HOPE MAY NOT ALWAYS SPRING ETERNAL, BUT IT’S A POSSIBILITY!

THE HUMAN RACE

NEVER SURRENDER HOPE

 

Never surrender when you’re faced

with nothing more than hope.

Don’t give up your very own impossible

dream. You own it exclusively. Whether

we understand the logic of it or not, there’s

an inner strength that exists in every mortal.

Despite the ferocity of adversity,

the pomposity of naysayers, the magnitude

of force inside you can be tapped.

Surprise yourself.

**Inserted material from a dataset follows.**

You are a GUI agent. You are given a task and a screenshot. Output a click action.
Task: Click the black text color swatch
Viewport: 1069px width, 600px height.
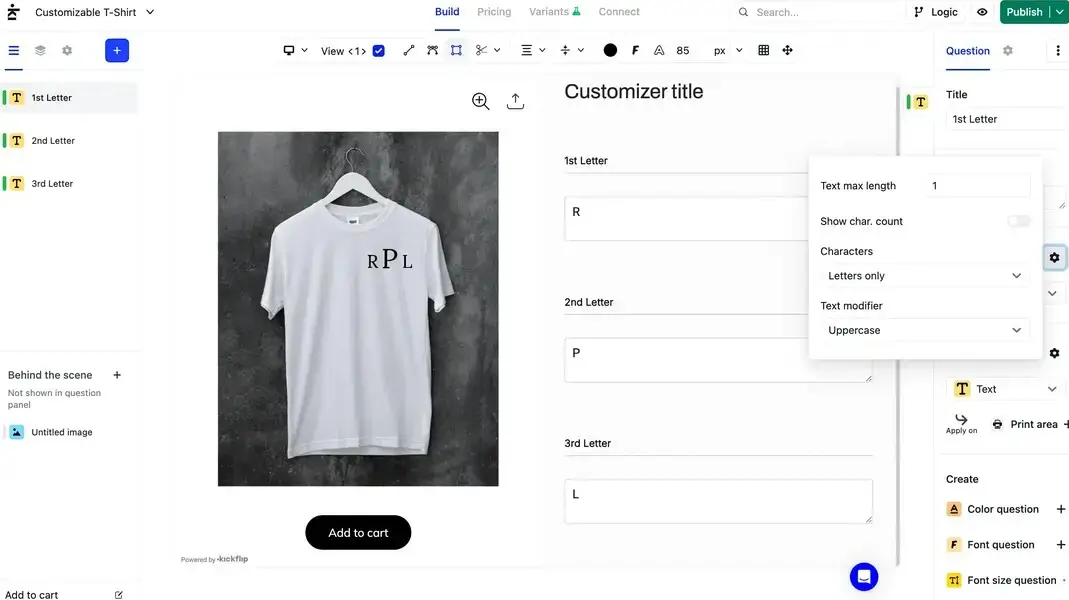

Experiment

with possibility… With chance.

If you refuse to test the philosophic

muscles that are capable of giving you the

boldness to capitalize on the power

of your humanness, then you may never

reach the dignity and potential

greatness that belongs to you alone.

Never fail to probe what you’re

convinced you can accomplish in life.

Lock on to hope now, damn it!

Do it soon before the chance of triumph,

no matter how big or small, becomes

lost in the futility of self-doubt.

 

— Boots LeBaron –

 

(Boots’ book, THE HUMAN RACE, contains

interviews, essays and light poetry focusing

on the essentials of life.  Available on Kindle

 and in paperback on Amazon, it contains

philosophic people stories interspersed

with essays,  light poetry and humor)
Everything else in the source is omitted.